The above image, while exaggerated, is far too close to the truth for many restaurants here in California and around the country. And it just makes no sense. I have a small wine collection at home, with wines that run the gamut from affordable, everyday quaffers to high-end Bordeaux, Burgundy, and some of the best that Napa Valley can offer. The 200 or so bottles I have are worth several thousand dollars, and so restaurants that have five or ten times as many bottles, and in a similar value range, are carrying tens of thousands of dollars worth of inventory. And they treat that supply, all too often, like some bastard step-child, barely worth their attention. I don’t get it.

A few months back my wife and I, along with her siblings and their spouses, got together in downtown Oakland at the popular Cal-Med restaurant Caffé Verbena to celebrate their parent’s 50th wedding anniversary. Verbena is both smart-looking and comfortable, with high windows that provide appealing views of the surrounding neighborhood.

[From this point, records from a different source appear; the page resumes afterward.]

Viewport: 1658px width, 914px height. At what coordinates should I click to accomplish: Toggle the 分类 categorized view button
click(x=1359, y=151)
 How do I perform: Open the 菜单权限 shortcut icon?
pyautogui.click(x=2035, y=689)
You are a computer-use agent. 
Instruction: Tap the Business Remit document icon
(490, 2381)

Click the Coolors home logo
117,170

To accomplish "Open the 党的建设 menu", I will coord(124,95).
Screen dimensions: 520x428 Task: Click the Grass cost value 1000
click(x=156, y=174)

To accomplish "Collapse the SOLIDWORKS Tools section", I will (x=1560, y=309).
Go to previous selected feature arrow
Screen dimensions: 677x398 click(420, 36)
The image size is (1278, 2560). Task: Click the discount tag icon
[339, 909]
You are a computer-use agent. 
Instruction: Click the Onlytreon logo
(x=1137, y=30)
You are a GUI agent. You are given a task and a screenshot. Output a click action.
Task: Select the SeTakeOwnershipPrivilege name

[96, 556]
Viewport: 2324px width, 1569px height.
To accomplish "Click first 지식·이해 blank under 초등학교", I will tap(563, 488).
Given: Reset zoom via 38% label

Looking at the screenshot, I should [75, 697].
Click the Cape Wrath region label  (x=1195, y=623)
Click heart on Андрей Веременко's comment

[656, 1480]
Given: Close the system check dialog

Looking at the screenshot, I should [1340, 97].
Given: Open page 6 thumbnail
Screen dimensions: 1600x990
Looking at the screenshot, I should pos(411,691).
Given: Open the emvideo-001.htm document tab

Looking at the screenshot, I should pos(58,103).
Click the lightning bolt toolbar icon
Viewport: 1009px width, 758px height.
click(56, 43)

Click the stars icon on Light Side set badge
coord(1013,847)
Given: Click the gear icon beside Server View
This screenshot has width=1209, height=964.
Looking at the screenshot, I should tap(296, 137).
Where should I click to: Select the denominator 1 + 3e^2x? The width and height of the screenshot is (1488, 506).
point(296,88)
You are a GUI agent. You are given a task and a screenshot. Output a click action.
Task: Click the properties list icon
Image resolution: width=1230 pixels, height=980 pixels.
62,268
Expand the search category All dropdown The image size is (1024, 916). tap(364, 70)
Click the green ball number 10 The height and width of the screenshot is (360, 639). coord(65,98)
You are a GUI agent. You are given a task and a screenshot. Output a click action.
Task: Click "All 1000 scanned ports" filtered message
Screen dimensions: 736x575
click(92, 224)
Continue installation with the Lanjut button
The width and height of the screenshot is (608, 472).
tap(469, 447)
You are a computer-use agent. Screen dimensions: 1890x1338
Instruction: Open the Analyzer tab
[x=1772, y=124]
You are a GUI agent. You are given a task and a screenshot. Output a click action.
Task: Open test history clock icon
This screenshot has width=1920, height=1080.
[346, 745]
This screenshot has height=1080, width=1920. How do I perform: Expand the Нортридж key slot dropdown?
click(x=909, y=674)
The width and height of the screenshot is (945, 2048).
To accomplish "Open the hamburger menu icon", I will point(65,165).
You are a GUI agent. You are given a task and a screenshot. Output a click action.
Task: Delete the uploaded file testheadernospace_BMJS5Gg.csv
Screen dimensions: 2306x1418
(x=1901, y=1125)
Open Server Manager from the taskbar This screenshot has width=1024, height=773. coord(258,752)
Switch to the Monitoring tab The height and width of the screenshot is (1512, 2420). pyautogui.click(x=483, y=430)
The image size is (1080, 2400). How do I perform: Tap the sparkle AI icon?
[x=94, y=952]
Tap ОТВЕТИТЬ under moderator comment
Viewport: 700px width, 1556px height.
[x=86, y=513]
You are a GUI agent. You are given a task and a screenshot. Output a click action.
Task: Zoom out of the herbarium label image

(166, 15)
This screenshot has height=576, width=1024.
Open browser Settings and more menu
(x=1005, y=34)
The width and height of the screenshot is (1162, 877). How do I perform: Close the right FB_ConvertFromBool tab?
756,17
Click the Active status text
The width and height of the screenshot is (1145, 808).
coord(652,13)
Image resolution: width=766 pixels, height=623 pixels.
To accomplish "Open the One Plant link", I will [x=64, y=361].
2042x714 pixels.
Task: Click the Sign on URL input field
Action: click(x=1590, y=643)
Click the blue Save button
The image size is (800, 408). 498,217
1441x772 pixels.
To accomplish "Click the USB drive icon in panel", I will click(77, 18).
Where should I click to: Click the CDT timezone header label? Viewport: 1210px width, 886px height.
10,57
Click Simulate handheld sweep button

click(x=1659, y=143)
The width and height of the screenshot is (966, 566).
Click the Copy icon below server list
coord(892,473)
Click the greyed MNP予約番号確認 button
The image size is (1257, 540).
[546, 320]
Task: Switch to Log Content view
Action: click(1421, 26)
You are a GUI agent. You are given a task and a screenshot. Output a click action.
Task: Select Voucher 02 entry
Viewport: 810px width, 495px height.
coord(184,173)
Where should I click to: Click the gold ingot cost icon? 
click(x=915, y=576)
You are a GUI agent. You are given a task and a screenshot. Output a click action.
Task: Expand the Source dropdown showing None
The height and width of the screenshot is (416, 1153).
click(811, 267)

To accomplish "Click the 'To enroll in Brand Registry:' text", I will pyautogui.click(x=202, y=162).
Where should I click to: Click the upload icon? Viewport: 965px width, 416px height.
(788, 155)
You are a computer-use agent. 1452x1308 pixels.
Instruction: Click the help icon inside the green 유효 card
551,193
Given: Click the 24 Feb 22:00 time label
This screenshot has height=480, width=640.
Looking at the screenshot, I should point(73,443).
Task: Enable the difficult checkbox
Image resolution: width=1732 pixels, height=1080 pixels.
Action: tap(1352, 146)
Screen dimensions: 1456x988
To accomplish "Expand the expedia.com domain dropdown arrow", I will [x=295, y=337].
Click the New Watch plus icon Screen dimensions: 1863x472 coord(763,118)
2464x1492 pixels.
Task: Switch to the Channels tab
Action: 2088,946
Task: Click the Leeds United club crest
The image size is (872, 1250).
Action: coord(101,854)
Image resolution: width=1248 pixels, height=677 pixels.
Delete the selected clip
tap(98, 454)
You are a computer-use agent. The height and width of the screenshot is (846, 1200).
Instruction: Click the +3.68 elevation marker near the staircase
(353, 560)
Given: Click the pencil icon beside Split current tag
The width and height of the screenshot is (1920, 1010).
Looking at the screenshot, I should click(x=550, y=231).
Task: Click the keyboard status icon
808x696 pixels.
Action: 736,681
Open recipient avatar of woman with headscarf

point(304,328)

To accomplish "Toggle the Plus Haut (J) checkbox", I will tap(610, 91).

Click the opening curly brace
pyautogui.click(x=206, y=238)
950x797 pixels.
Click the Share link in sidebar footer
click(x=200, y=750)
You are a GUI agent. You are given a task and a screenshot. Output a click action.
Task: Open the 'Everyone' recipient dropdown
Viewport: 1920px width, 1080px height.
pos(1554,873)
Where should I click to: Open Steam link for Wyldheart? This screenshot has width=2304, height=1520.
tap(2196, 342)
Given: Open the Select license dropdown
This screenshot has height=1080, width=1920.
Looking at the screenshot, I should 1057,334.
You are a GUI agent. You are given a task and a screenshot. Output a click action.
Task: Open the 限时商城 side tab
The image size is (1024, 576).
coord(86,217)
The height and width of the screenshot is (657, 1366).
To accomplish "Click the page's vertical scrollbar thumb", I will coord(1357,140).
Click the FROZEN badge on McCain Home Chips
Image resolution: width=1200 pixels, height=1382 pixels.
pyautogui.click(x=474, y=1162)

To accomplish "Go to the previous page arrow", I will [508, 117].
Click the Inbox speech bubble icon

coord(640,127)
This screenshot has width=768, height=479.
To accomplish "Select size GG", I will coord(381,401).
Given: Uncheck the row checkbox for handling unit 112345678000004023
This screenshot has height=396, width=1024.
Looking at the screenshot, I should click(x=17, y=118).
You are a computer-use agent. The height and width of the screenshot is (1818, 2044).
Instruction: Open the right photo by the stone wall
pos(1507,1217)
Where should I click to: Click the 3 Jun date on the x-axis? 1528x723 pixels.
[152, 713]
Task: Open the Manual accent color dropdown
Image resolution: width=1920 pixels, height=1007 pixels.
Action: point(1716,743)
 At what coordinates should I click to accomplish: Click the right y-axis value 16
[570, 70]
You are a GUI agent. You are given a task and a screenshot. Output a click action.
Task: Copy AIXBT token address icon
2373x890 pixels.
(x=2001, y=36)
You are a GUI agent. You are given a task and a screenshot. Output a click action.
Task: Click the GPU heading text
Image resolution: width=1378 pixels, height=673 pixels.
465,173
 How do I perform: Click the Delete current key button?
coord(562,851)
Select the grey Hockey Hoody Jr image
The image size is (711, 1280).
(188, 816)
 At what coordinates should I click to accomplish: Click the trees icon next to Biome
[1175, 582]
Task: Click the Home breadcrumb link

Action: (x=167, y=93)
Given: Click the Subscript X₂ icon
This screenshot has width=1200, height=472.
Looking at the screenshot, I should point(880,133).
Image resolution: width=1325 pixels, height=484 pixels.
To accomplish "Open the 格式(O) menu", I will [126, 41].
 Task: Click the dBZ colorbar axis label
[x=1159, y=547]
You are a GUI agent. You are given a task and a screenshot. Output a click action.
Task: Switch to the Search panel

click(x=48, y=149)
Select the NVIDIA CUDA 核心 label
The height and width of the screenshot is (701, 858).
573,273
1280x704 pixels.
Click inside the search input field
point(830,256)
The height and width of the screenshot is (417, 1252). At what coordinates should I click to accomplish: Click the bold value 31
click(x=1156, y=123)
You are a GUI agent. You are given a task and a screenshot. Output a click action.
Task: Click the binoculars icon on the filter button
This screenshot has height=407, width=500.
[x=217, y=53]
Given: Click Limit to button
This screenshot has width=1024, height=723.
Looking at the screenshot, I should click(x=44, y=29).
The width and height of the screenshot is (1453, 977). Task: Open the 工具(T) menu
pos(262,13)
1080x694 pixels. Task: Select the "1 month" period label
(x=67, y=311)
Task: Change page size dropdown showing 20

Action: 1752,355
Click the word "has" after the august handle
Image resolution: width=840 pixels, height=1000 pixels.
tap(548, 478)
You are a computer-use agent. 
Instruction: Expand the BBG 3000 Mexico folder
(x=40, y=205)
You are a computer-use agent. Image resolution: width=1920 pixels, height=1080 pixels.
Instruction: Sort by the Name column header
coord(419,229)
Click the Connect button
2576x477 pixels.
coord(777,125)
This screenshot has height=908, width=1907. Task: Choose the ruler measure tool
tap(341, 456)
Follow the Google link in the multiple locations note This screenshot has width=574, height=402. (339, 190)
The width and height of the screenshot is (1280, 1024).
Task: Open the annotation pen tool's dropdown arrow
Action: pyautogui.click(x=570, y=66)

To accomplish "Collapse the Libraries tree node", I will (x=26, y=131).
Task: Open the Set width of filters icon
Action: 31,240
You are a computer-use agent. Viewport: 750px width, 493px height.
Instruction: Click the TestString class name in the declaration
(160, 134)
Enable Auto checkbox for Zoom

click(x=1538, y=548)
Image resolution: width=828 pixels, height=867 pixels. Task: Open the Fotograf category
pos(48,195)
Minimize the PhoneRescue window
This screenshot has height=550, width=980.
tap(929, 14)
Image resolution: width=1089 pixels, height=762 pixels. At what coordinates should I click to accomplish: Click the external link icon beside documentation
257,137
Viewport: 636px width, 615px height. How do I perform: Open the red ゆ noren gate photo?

But the windows face west and in the early evening the room heated up to the point where we had to ask our waiter to open the nearby emergency exit for some cool air. The room was hot, and, I found out, so was the wine. Verbena’s wine rack is a real beauty – dark, custom-crafted wood, mounted on the wall above the bar for all to see. And everybody in the restaurant could see it because it was mounted really high, high enough to require a tall ladder to reach the upper bins. These bins enjoy not only the intense western sun but the heat and vibrations of the refrigerators and other appliances behind and around the bar. When I asked the waiter if the wine I had just ordered was going to come from those same bins, he gave me an embarrassed smile and said, “I’m afraid so.” He offered to go into the basement, a purportedly cooler space, and fetch me a similar wine. Apparently, I found out, the basement wasn’t much cooler. What the hell are the owners of this place thinking?

Anybody with any knowledge of the restaurant world knows that food is a penny-margin business and the real money for any dining establishment is earned at the bar and through the wine service. So, why do so many restaurants treat their wine as an after-thought? Why do they take it for granted, in such short-sighted and, let’s face it, stupid ways? Do they want to encourage their diners to avoid the wine list altogether? Do they think all their customers are complete dupes, who don’t know good from bad? I don’t think any of that is the case. But what’s the point of having a wine service if you’re not going to make an effort to do it right?

How many of you avoid restaurants where the wine is always a bit too warm? Do you ever speak to the waiter or managers about the problem? What are some of the responses you’ve heard? I’d love to know. More on this soon.